(Stored data entries)
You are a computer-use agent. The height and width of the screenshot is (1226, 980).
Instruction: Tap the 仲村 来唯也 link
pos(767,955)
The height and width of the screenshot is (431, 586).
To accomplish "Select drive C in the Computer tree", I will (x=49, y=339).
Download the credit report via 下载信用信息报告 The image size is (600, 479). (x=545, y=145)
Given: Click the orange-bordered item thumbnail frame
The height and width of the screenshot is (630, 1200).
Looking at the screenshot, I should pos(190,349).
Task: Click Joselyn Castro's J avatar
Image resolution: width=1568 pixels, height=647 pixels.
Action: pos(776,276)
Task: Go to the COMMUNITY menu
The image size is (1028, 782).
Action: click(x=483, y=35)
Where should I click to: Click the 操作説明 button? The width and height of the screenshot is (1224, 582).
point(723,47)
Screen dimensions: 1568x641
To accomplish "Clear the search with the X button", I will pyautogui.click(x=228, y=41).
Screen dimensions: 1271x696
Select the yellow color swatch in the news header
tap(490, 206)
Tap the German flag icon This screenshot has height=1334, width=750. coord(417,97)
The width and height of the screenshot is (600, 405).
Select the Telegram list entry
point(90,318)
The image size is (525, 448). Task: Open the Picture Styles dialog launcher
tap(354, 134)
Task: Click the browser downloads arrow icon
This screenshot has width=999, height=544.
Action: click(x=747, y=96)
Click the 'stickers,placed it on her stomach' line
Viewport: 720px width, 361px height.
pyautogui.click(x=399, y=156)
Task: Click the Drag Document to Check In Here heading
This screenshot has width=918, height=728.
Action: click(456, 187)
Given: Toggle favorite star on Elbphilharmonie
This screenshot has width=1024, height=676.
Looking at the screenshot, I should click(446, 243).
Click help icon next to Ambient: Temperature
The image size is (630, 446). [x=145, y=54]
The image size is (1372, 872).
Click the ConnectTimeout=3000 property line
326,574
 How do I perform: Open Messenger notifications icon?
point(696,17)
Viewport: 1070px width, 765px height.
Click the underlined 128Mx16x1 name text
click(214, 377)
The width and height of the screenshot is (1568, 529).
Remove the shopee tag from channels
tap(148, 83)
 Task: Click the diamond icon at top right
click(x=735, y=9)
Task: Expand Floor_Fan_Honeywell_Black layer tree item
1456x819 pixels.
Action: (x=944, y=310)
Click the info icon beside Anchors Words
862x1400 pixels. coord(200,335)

Task details -
Print the data again exactly.

Finished exercise -
You are a computer-use agent. The height and width of the screenshot is (1226, 980).
Instruction: Tap the 仲村 来唯也 link
pos(767,955)
The height and width of the screenshot is (431, 586).
To accomplish "Select drive C in the Computer tree", I will (x=49, y=339).
Download the credit report via 下载信用信息报告 The image size is (600, 479). (x=545, y=145)
Given: Click the orange-bordered item thumbnail frame
The height and width of the screenshot is (630, 1200).
Looking at the screenshot, I should pos(190,349).
Task: Click Joselyn Castro's J avatar
Image resolution: width=1568 pixels, height=647 pixels.
Action: pos(776,276)
Task: Go to the COMMUNITY menu
The image size is (1028, 782).
Action: click(x=483, y=35)
Where should I click to: Click the 操作説明 button? The width and height of the screenshot is (1224, 582).
point(723,47)
Screen dimensions: 1568x641
To accomplish "Clear the search with the X button", I will pyautogui.click(x=228, y=41).
Screen dimensions: 1271x696
Select the yellow color swatch in the news header
tap(490, 206)
Tap the German flag icon This screenshot has height=1334, width=750. coord(417,97)
The width and height of the screenshot is (600, 405).
Select the Telegram list entry
point(90,318)
The image size is (525, 448). Task: Open the Picture Styles dialog launcher
tap(354, 134)
Task: Click the browser downloads arrow icon
This screenshot has width=999, height=544.
Action: click(x=747, y=96)
Click the 'stickers,placed it on her stomach' line
Viewport: 720px width, 361px height.
pyautogui.click(x=399, y=156)
Task: Click the Drag Document to Check In Here heading
This screenshot has width=918, height=728.
Action: click(456, 187)
Given: Toggle favorite star on Elbphilharmonie
This screenshot has width=1024, height=676.
Looking at the screenshot, I should click(446, 243).
Click help icon next to Ambient: Temperature
The image size is (630, 446). [x=145, y=54]
The image size is (1372, 872).
Click the ConnectTimeout=3000 property line
326,574
 How do I perform: Open Messenger notifications icon?
point(696,17)
Viewport: 1070px width, 765px height.
Click the underlined 128Mx16x1 name text
click(214, 377)
The width and height of the screenshot is (1568, 529).
Remove the shopee tag from channels
tap(148, 83)
 Task: Click the diamond icon at top right
click(x=735, y=9)
Task: Expand Floor_Fan_Honeywell_Black layer tree item
1456x819 pixels.
Action: (x=944, y=310)
Click the info icon beside Anchors Words
862x1400 pixels. coord(200,335)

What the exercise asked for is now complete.